Data provided:
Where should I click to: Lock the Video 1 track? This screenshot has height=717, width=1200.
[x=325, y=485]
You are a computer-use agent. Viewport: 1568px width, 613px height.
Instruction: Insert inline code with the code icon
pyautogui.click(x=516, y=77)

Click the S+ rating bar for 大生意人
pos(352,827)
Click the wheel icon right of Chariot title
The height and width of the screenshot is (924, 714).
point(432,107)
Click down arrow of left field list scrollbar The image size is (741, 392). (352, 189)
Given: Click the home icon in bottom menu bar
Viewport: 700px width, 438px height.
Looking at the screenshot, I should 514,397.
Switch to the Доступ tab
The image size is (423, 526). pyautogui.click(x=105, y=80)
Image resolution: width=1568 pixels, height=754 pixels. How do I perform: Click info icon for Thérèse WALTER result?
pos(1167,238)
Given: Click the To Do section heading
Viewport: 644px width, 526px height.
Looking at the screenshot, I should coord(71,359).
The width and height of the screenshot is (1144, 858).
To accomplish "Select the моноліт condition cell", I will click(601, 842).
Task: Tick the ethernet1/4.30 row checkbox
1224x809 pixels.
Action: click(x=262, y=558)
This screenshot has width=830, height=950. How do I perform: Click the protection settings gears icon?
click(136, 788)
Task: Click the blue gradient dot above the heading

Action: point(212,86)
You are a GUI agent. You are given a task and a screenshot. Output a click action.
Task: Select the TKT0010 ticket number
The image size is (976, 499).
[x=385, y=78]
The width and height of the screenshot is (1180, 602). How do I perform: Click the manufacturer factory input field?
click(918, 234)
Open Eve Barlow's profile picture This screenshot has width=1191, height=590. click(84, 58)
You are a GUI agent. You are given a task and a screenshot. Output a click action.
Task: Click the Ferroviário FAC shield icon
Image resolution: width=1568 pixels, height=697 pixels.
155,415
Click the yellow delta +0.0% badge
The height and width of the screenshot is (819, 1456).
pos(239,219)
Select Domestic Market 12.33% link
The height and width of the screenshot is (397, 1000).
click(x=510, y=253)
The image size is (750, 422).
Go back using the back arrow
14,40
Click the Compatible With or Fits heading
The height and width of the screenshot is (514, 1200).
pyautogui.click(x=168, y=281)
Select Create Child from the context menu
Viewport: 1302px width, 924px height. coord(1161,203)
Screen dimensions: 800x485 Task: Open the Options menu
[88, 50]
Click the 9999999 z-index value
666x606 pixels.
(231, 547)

What the exercise asks: Every entry should be retyped exactly as shown.

Answer below:
Where should I click to: Lock the Video 1 track? This screenshot has height=717, width=1200.
[x=325, y=485]
You are a computer-use agent. Viewport: 1568px width, 613px height.
Instruction: Insert inline code with the code icon
pyautogui.click(x=516, y=77)

Click the S+ rating bar for 大生意人
pos(352,827)
Click the wheel icon right of Chariot title
The height and width of the screenshot is (924, 714).
point(432,107)
Click down arrow of left field list scrollbar The image size is (741, 392). (352, 189)
Given: Click the home icon in bottom menu bar
Viewport: 700px width, 438px height.
Looking at the screenshot, I should 514,397.
Switch to the Доступ tab
The image size is (423, 526). pyautogui.click(x=105, y=80)
Image resolution: width=1568 pixels, height=754 pixels. How do I perform: Click info icon for Thérèse WALTER result?
pos(1167,238)
Given: Click the To Do section heading
Viewport: 644px width, 526px height.
Looking at the screenshot, I should coord(71,359).
The width and height of the screenshot is (1144, 858).
To accomplish "Select the моноліт condition cell", I will click(601, 842).
Task: Tick the ethernet1/4.30 row checkbox
1224x809 pixels.
Action: click(x=262, y=558)
This screenshot has width=830, height=950. How do I perform: Click the protection settings gears icon?
click(136, 788)
Task: Click the blue gradient dot above the heading

Action: point(212,86)
You are a GUI agent. You are given a task and a screenshot. Output a click action.
Task: Select the TKT0010 ticket number
The image size is (976, 499).
[x=385, y=78]
The width and height of the screenshot is (1180, 602). How do I perform: Click the manufacturer factory input field?
click(918, 234)
Open Eve Barlow's profile picture This screenshot has width=1191, height=590. click(84, 58)
You are a GUI agent. You are given a task and a screenshot. Output a click action.
Task: Click the Ferroviário FAC shield icon
Image resolution: width=1568 pixels, height=697 pixels.
155,415
Click the yellow delta +0.0% badge
The height and width of the screenshot is (819, 1456).
pos(239,219)
Select Domestic Market 12.33% link
The height and width of the screenshot is (397, 1000).
click(x=510, y=253)
The image size is (750, 422).
Go back using the back arrow
14,40
Click the Compatible With or Fits heading
The height and width of the screenshot is (514, 1200).
pyautogui.click(x=168, y=281)
Select Create Child from the context menu
Viewport: 1302px width, 924px height. coord(1161,203)
Screen dimensions: 800x485 Task: Open the Options menu
[88, 50]
Click the 9999999 z-index value
666x606 pixels.
(231, 547)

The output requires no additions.